Se isso vier a acontecer conosco, deveríamos pensar e dizer: “Um momento! Se você viu tudo isso em mim, ótimo! Então, podemos fazer práticas juntos!” Mas é muito difícil fazermos isso. Nós vamos alegremente trocar o Darma pelo apelo do amante. Seremos até capazes de dizer exatamente o contrário, concluindo: “Eu fiz prática direitinho, rezei e por isso esse ser maravilhoso apareceu.” Teremos todas as explicações para isso. Então, o importante é nós entendermos isso, que temos essa conexão secreta e latente com o reino dos deuses.
E nós também temos uma conexão com o reino dos semi-deuses. De acordo com as circunstâncias, podem surgir pessoas que tocam os nossos brios, tocam “num nervo exposto” nosso. Aí, pronto! Entramos numa briga e não queremos mais sair. Se formos baianos, vamos “rodar a baiana”; se gaúchos, “damos um boi para não entrar numa briga, mas daremos uma boiada para não sair”. E a disputa segue, com dificuldade de parar.
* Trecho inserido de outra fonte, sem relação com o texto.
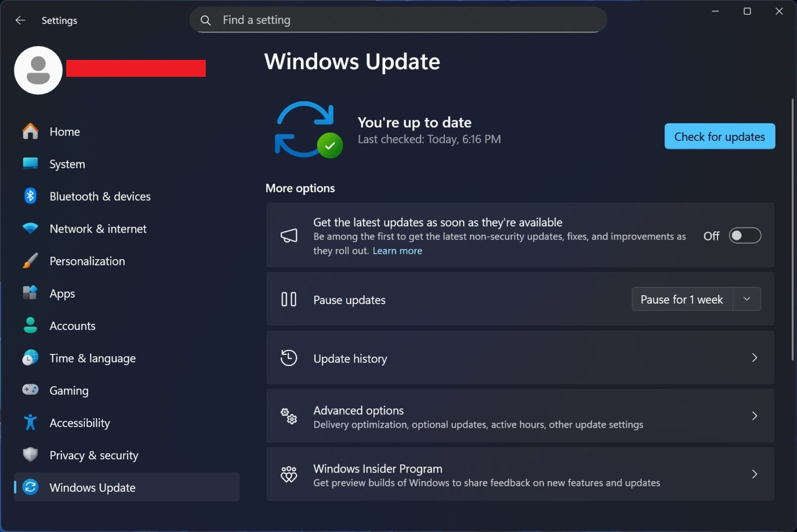Select the Gaming controller icon
This screenshot has width=797, height=532.
coord(30,390)
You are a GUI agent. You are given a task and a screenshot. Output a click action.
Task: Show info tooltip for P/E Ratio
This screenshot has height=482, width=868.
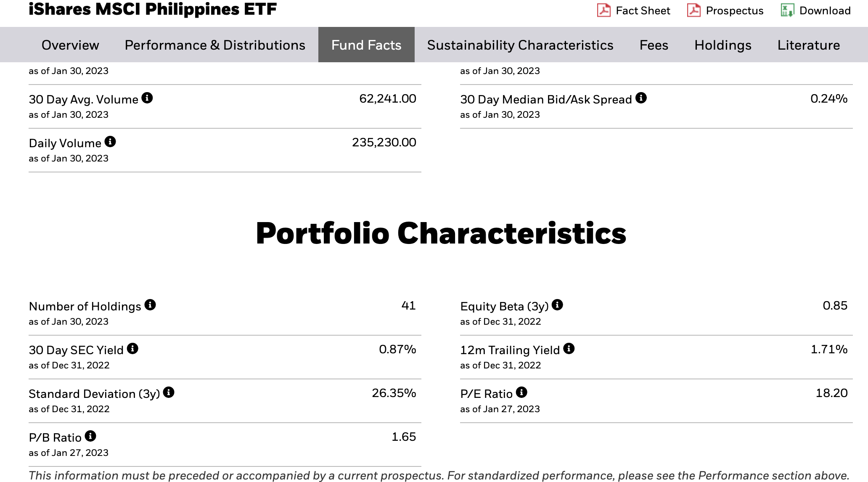(x=521, y=392)
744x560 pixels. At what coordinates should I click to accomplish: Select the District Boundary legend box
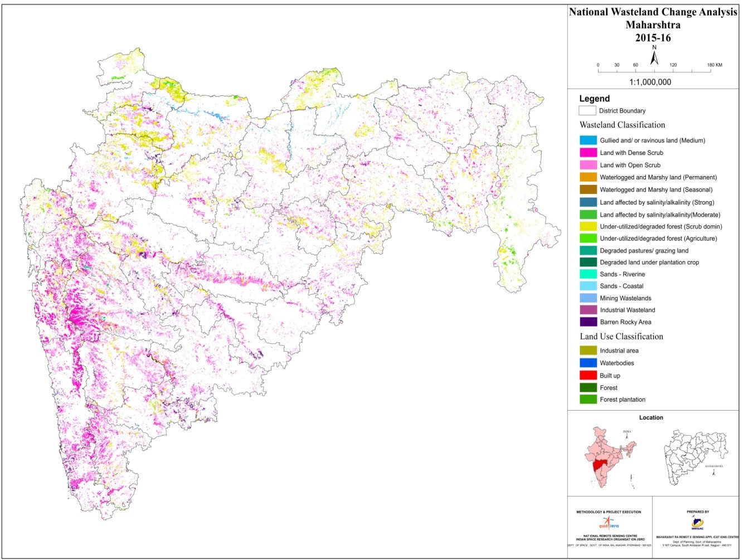588,111
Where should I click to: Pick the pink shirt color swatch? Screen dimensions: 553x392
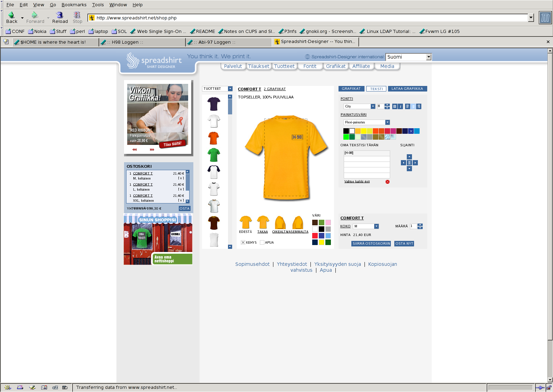coord(328,223)
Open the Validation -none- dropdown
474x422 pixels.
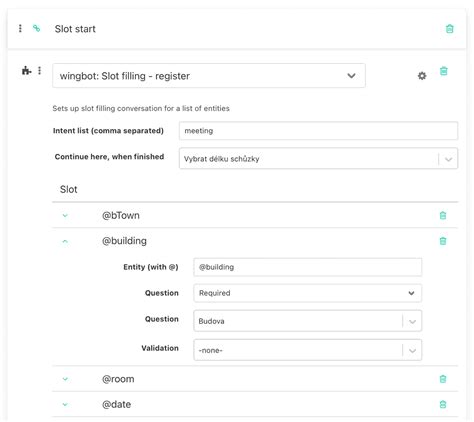click(307, 350)

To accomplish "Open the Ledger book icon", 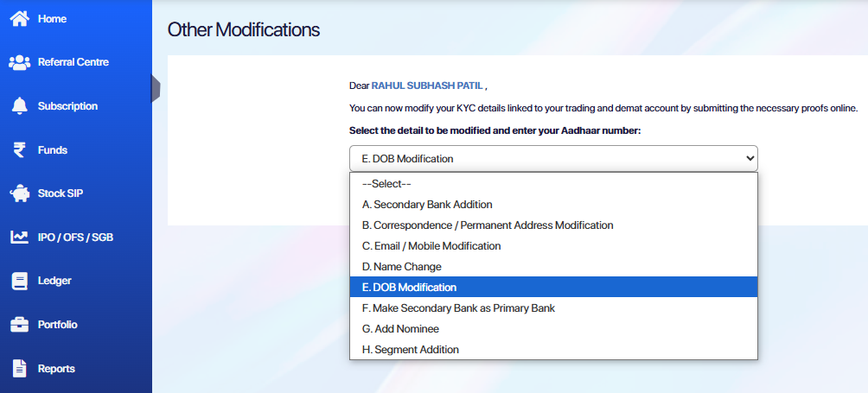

Isso significa a nossa conexão com o aspecto competitivo e eventualmente invejoso também. Nós temos essa dificuldade! Por exemplo, se nos encontramos com um colega de turma, que estudou física e agora se tornou o primeiro astronauta brasileiro da Nasa, ficamos um tanto surpresos, com uma certa inquietação em saber como é que essa pessoa conseguiu chegar até lá! E identificamos isso como uma “inveja positiva”, uma coisa que nos torce por dentro! E assim, nós temos conexões com os seres competitivos...
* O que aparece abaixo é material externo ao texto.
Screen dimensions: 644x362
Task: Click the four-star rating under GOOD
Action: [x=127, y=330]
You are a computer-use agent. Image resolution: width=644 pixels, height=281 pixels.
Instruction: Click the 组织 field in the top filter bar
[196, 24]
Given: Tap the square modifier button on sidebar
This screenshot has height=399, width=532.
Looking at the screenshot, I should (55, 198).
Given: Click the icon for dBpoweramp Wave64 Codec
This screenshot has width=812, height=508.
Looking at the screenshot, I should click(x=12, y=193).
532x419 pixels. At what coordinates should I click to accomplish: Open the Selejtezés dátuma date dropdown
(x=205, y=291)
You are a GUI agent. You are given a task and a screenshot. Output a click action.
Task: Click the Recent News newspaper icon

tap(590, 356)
Temos, ainda, uma conexão com o reino humano básico, quando acreditamos que a nossa vida pode melhorar em 24 prestações ou em 48 meses. E se recebemos do banco um aviso do banco de que temos uma linha de crédito pré-aprovado de 15 mil reais, a pessoa olha e diz: “Oh! Que maravilha! Agora eles estão me reconhecendo. Posso comprar isso, posso comprar aquilo.” Ou seja, a pessoa começa a achar que finalmente alguma coisa boa está acontecendo. E esse é o típico comportamento dos seres humanos, que acreditam que as coisas causais mudam a vida. Desse modo nós terminamos perdendo a vida, pois é a através dos processos causais que obtemos coisas impermanentes e ficamos somente girando, presos, no meio disso. Então, cuidado!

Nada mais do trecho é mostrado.